A Culture of Blame
Contributed by: Captain Cargo
Saturday night, and we're cruising up to Brussels, and should be
there in time to get a few drinks down us. Kevin, one of our younger
first officers, is handling. He's pretty good considering his low
hours. Fred, the flight engineer, who I seem to have been flying with
a lot lately, is a grizzled old ex-RAF working class guy with bad
hearing. He's telling Kevin the story of Gibson, the captain who went
supersonic in a 727.
"Yeah, they found it went faster at high altitude with two degrees
trailing edge flap selected. So they pulled the CB for the leading
edge flaps and selected flap 2. This time, though, the flight engineer
had gone for a leak when they pulled the CB. When he came back from
the toilet, he saw what he thought was a popped CB and reset it. Out
popped four of the leading edge devices, and you can imagine the
rest."
"What happened?" Kevin asked.
"Well, the slats ripped off, asymmetrically, the aircraft rolled,
and they went vertical. Lost 36000 feet in forty seconds, went
supersonic. They recovered by putting the gear down. The aircraft was
totally bent out of shape."
Kevin looked suitably awed. It was nice and smooth out tonight, the
radio quiet, the autopilot coupled to the GPS.

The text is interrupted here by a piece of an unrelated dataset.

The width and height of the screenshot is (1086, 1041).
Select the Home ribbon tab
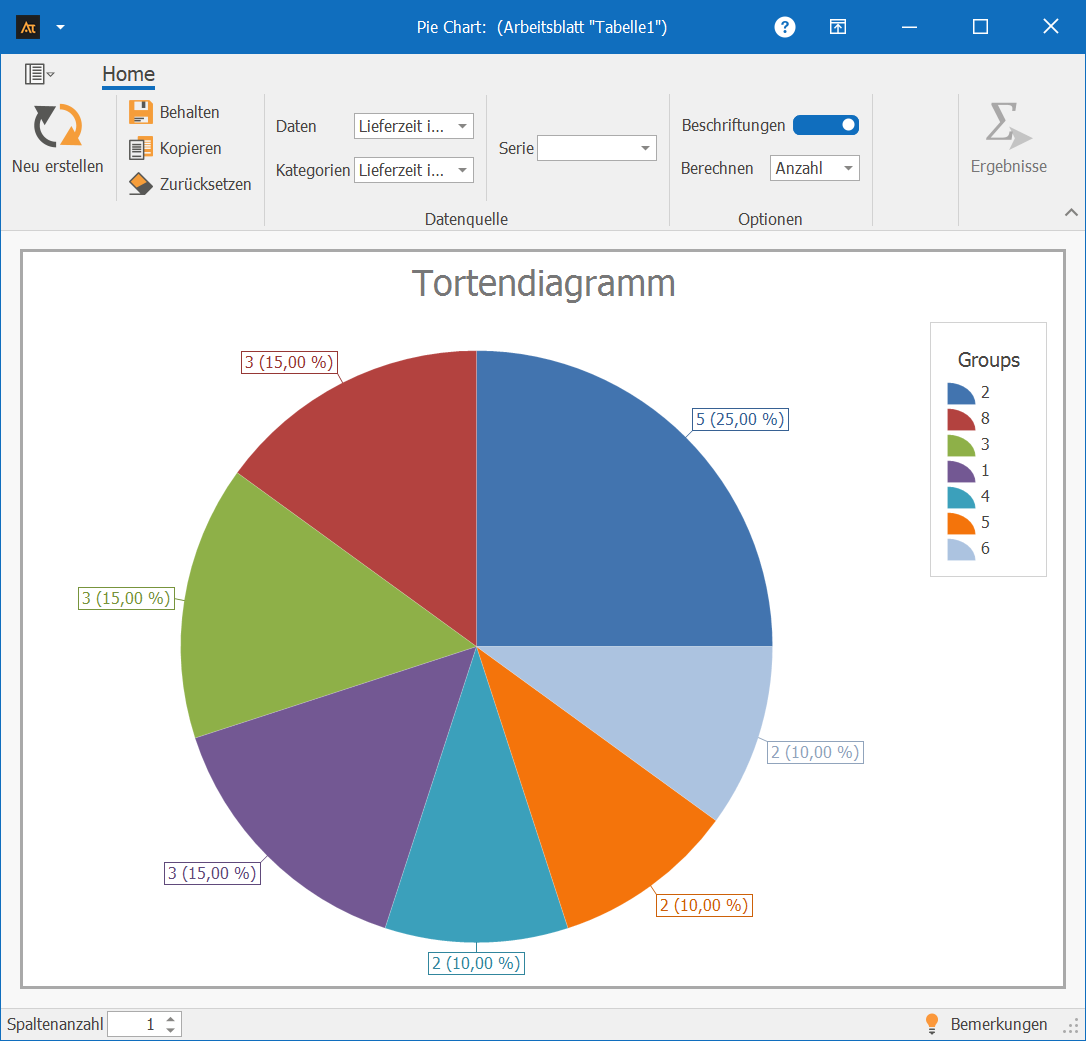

"That's rubbish, Fred," I said, reaching for my bottle of water.
"There's no way any sane crew member would pull a CB while the flight
engineer is out of the cockpit. And not tell him when he came back?
You think he wouldn't notice the flaps were out? And only slat 7
actually deployed, I believe."
He looked at me sideways.
"It's what the report said."
"The report said that, yes. And Gibson never flew a 727 again. He
ended up back on Convairs or something. It's too easy to blame the
pilot. The 727 was still a new type." We were given a frequency
change, and I dialled up the numbers on our fancy new 833 compliant
radios that sounded terrible, and checked in. It went quiet, Kevin
playing with the GPS and Fred balancing fuel.
There was a worrying trend of blaming pilots for every accident in
the Seventies and Eighties. Gibson is just one of many. Sometimes it's
easier to blame an individual rather than an organisation. The
individual can be replaced, but the organisation gets sued. There's
the risk of a type getting grounded. There's been other cases of
uncommanded leading edge device deployment on the 727, and in fact a
captain with another company told me it had happened to him last year,
luckily when he was low and slow.
The most disturbing thing about Gibson, though, is wondering how he
felt when he walked into a crew room, having flown his clapped out
Convair into some remote regional airstrip, and hearing those
whispers:
"Hey. That's Gibson. The guy who screwed the pooch."